For a variety of reasons ERβ has emerged as a key receptor in the vessel wall. For example, the expression of ERβ mRNA is markedly up-regulated after vascular injury in male arteries11,12. Moreover, in male arteries, ERβ is the predominant receptor expressed in the intima, media and adventitia, and its expression correlates with the degree of calcification—a marker of severe atherosclerosis. Therefore, ERβ appears to play an important yet unidentified role in the progression of atherosclerosis. Yeast two-hybrid analysis revealed that HSP27 is an ERβ associated protein. HSP27 attenuated ERβ transcriptional activity preserved endothelial cell homeostasis, and normal volunteers had >3-fold higher serum levels than those patients with angiographic evidence of coronary artery disease.

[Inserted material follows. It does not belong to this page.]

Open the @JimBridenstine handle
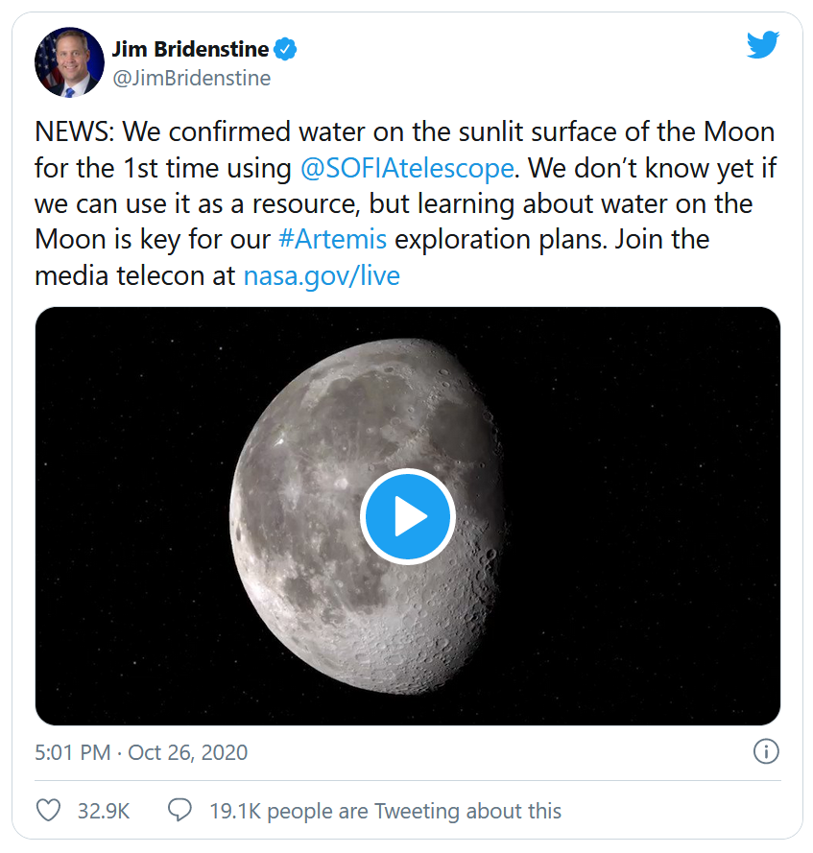This screenshot has height=853, width=813. [192, 78]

It has been observed that HSP27 may be a potential biomarker for atherosclerosis, with expression of HSP27 diminishing with the progression of disease1,13,14. Serum levels of HSP27 have been shown to be attenuated in patients with atherosclerosis compared to healthy individuals13. HSP27 may be involved in long term vessel wall homeostasis that is then lost with the progression of atherosclerosis. Although the mechanisms by which HSP27 may be “atheroprotective” are not yet elucidated, many believe that analogous to its effects in other tissues (e.g. nerve, gastromucosal and myocardium) it protects the vessel wall from stressful stimuli and prevents apoptosis15,16. While this may in part explain why HSP27 levels have been shown to be acutely increased in the serum following myocardial ischemia14, HSP27 also appears to be involved in the long-term maintenance of vessel wall homeostasis that unfortunately may be lost with the progression of CAD.
It is, therefore, desirable to provide a method for preventing or treating cardiovascular disease using HSP27.